Был четверг, ничего не продумано с похоронами. Мама при мне не плакала. Она сказала: «В Денвере никого не останется. Чтобы внуки нас навещали, мы должны быть похоронены в Израиле».
То, что это получилось, и не где-нибудь, а похоронить папу на Гар-а-Зейтим (Масличной горе в Иерушалаиме) — это просто невероятно. Мне тогда это чудом казалось, но когда хоронили маму — я поняла, что такое настоящее чудо.
– Можно, я немного уточню для читателей? Родная сестра Леи, Двора, замужем за равом Ариэлем Левиным, главным раввином Грузии. Практическое осуществление «плана Небес» в Израиле — заслуга в основном рава Ариэля и Дворы. Правильно?

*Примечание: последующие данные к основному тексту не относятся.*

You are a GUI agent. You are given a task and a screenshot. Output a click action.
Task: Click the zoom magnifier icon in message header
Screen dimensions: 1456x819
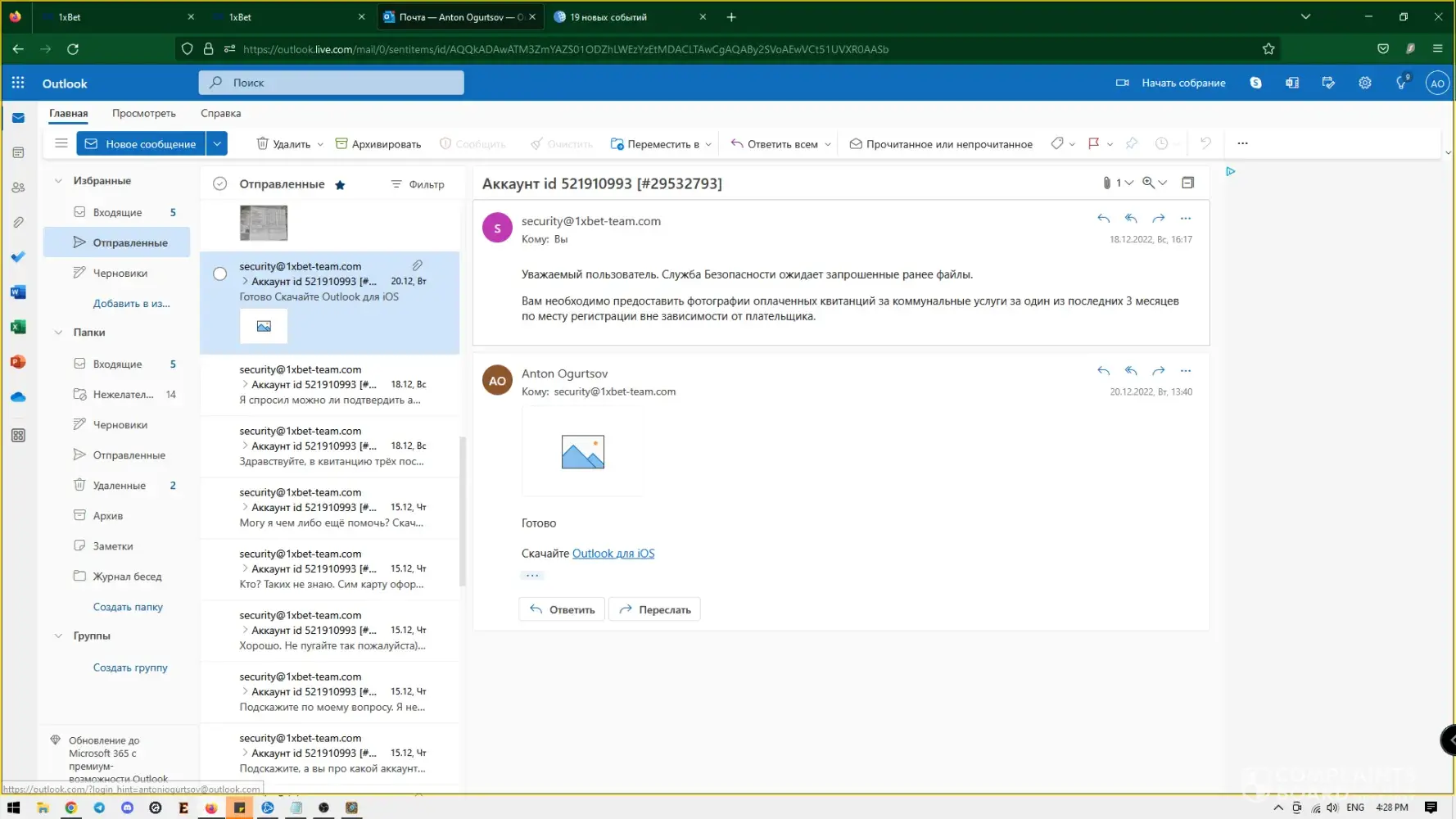click(x=1149, y=183)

– Правильно. Когда хоронили папу, работник на кладбище предложил: «Рядом есть место, если хотите, я могу вам его оставить». Мама сказала: «Да!» Она была очень счастлива… Они с папой прожили вместе 54 года, из них — 37 лет в «той стране», жизнью соблюдающих законы Торы евреев. Конечно, настоящими евреями они были и до, и после, каждый со своей семьёй — всю жизнь. Еврейская традиция в их семьях не прерывалась. А когда папы не стало, мама прожила 3 года — она уже хотела уйти.
Мы прилетели в Израиль — мы не знали, что, пока мы находились в полёте, умер великий сефардский раввин Овадья Йосеф. Когда приземлились в Бен-Гурионе, моя сестра и её муж очень волновались — они понимали, что весь город будет заблокирован. Со своего дальнего ряда я долго-долго выбиралась наружу. Потом поехали забирать маму в «Карго» (компанию по грузовым перевозкам), там нас уже ждал хасид с большими пейсами и микроавтобусом. Оказался невероятно лихой водитель. Он знал, что делает мицву, и пробивался через огромные еврейские толпы. А нам всё время приговаривал: «Не волнуйтесь. Похороним». Ехал в толпу, кричал: «Левайя!» (похороны) — и люди расступались. Мы приехали в похоронный дом «Шамгар», нас пропустили во двор. Там ждали родные — во двор запустили только троих. Оказалось, что в тот же самый похоронный дом, за 5 минут до нас, привезли рава Овадью. Никого, даже его сыновей-раввинов во двор не пускали, а нашим родным разрешили — наверное, приняли за его близких. На каждом сантиметре стоял «шабаковец».
– Куда там КГБ! Хотя, помню, эти ребята тоже неплохо «покрывали метры» — меня однажды с заломленными руками вывели из зала, где игрался матч Карпова и Каспарова — я, комментатор той партии для пресс-центра, нахально раскрыл карманную доску. И откуда только пара хлопцев свалилась?..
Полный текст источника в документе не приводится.